Of late, there has been very little
religious art worth looking at, and, further, the instances of valid criticism
of religious art have also been few.
May this not be because the religious realization on the part of the
artists and the critics has not been sufficient ?
If religious art means, as described above,
not simply great and sublime art,
but art which expresses religious meaning, i.e., meaning which can be
actualized only through religion, then that which I am here calling Chan art
belongs to the category of religious art.
This is because Chan art is art which expresses the Chan religious
meaning (p. 25) which has been realized through Chan as a religion.
Examples which belong to the main line of
Chan art are ; in the field of painting
: in China, Shi Ke and Guanxiu of the Five Dynasties period ; Liang Kai, Muqi,
Riguan and Yujian of the Song Dynasty ; and Yintuoluo of the Yuan Dynasty ; in
Japan, Mokuan, Kaou, Bonpou, Josetsu, Souami and Shukou of the Ashikaga period
; Miyamoto Musashi (Niten) of the Momoyama period ; Isshi, Hakuin, Sengai,
Seisetsu and Kougan of the Tokugawa period. In the field of calligraphy
: in China, Wuzhun, Wu'an, Xutang, Zhongfeng, Yin Yuejiang, Ning Yishan, Wuxue
Zuyuan and Feiyin ; and in Japan, Shuuhou, Kanzan, Musou, Ikkyuu, Shun'oku
Souyen, Kokei, Genkou, Takuan, Seigan, Ten'yuu, Daishin, Daigu, Jiun and
Ryoukan. In the field of literature : in China, the Chanxi-ji of Su Dongpo, 8 the Hanshanshi-ji, 9 Jianhu-fengyue-ji,
10 and Zengi-gemon[-shu] 11 ; and in Japan, Gosan Literature, 13 the Chan records and the poems of the
various Japanese and Chinese Chan monks ; in the field of theater arts, there is the Nou drama ; in the field of ceremonial
arts, the tea-ceremony and the various ceremonial practices of the Chan monks ;
in the field of architecture, with
their construction and decoration of Chan temples as well as tea ceremony rooms
or houses ; in the field of arts and
crafts, the various utensils used in the tea-ceremony : tea-bowls,
tea-containers, incense-boxes, flower vases, tea-kettles and serving-plates for
sweets ; in the field of garden
construction, the gardens of Chan temples and the paths leading to the
tea-houses. There are of course,
other corollary works of art which contain a Chan influence received from this
main stream of Chan art. In
both religious and aesthetic respects, Chan art constitutes a major current
which occupies an important, never to be overlooked position in the history of
Oriental art.
┄┄┄┄┄┄┄┄┄┄
__Set of tasks__
**A.** In the passage on Chan art, rewrite the part starting at "If religious art" and ending at "of religious art.", substituting "sacred art" for "religious art".
**B.** According to the passage on Chan art, what does the field of theater arts include?
┄┄┄┄┄┄┄┄┄┄
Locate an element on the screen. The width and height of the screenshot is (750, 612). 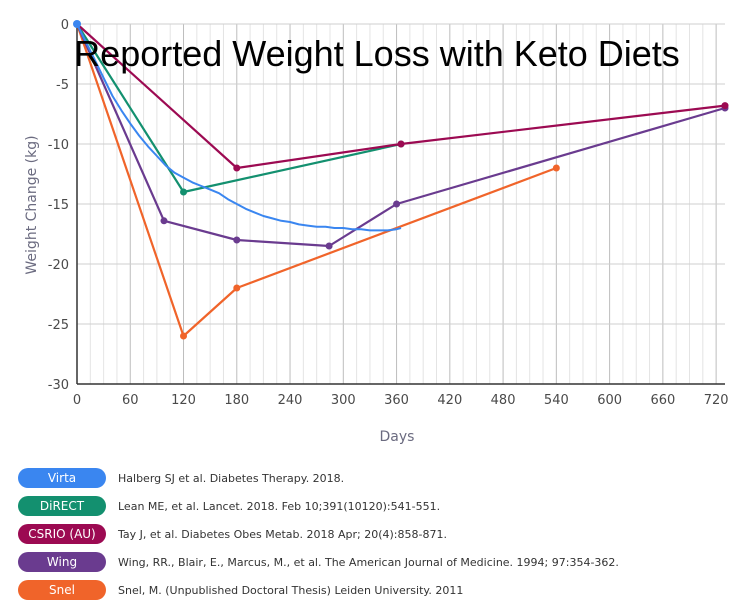
data-point-direct is located at coordinates (184, 192). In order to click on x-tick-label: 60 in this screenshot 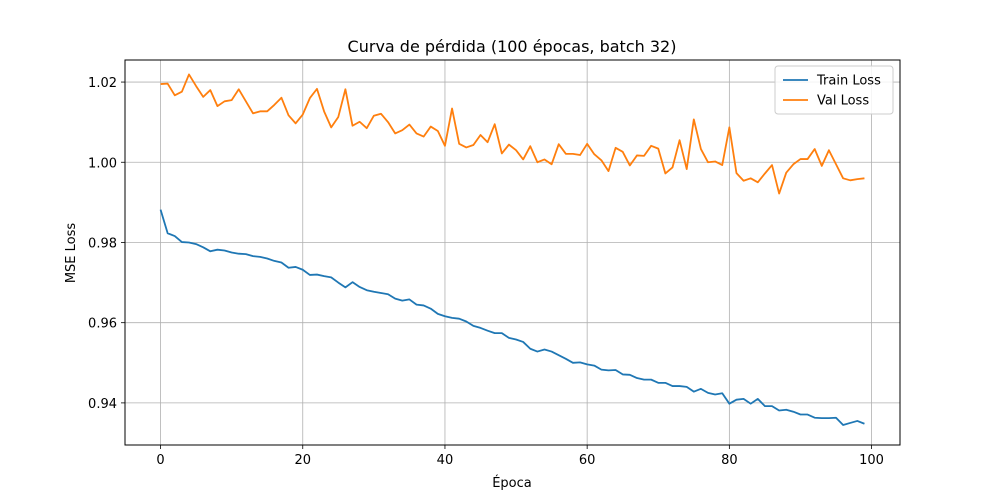, I will do `click(588, 460)`.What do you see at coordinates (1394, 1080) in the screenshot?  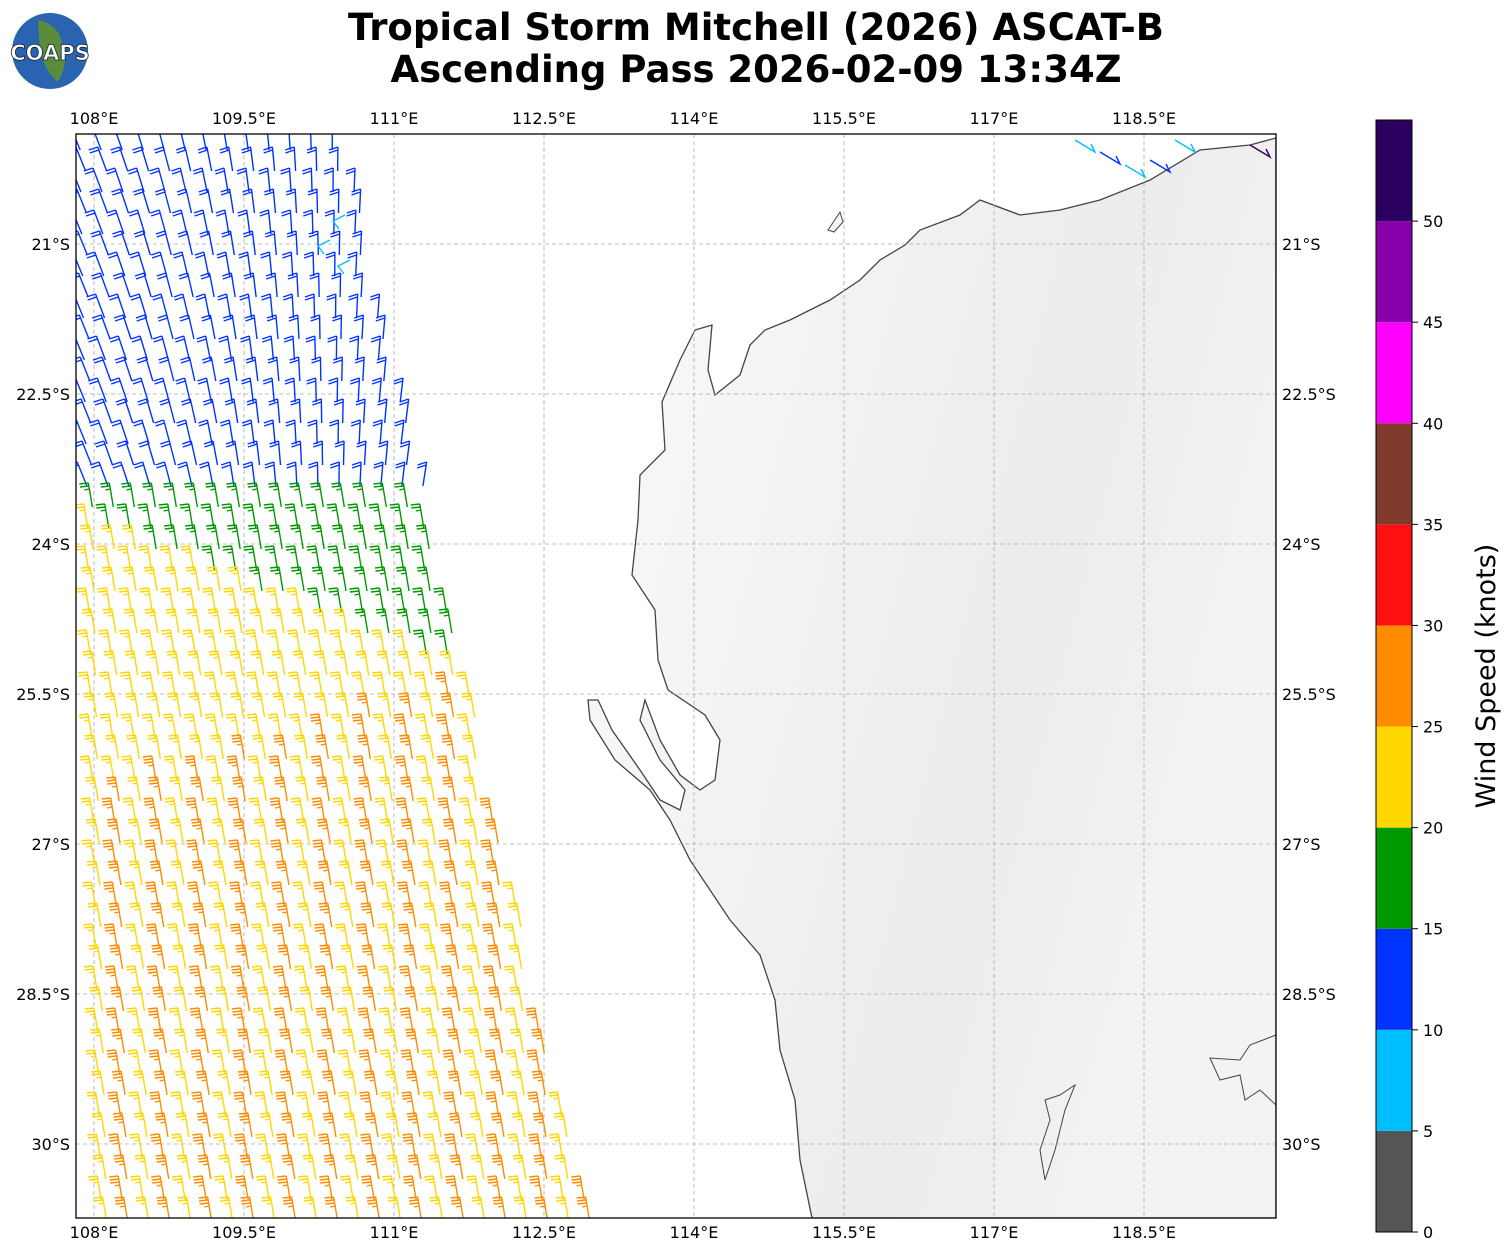 I see `colorbar-segment` at bounding box center [1394, 1080].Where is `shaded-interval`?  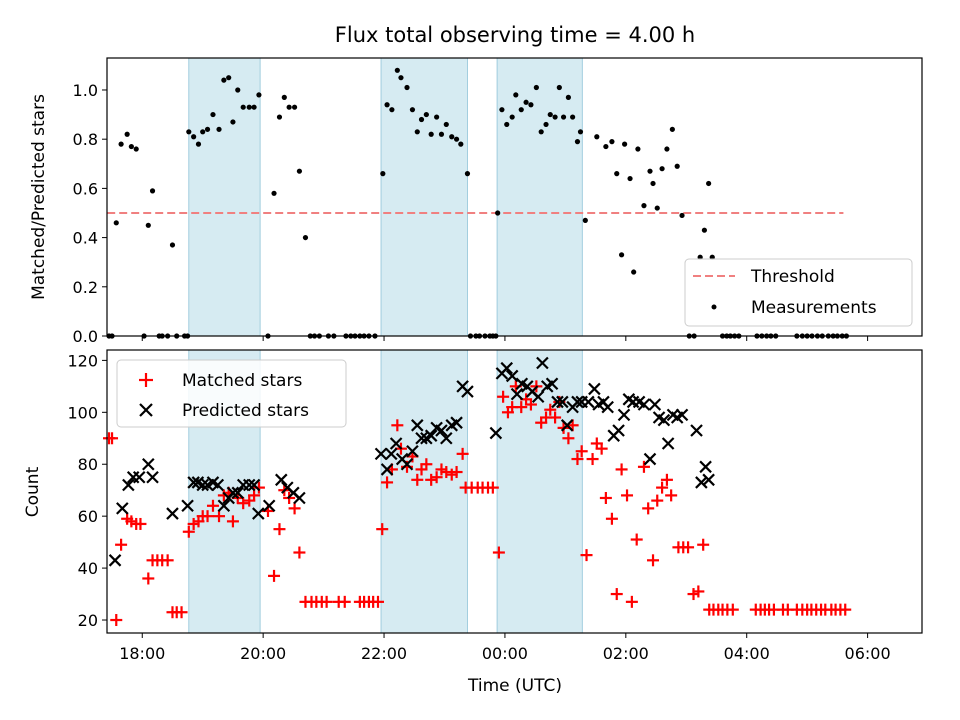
┄┄┄┄┄┄┄┄┄┄
__Responses per task__
**A.**
If sacred art means, as described above,
not simply great and sublime art,
but art which expresses religious meaning, i.e., meaning which can be
actualized only through religion, then that which I am here calling Chan art
belongs to the category of sacred art.

**B.** The Nou drama.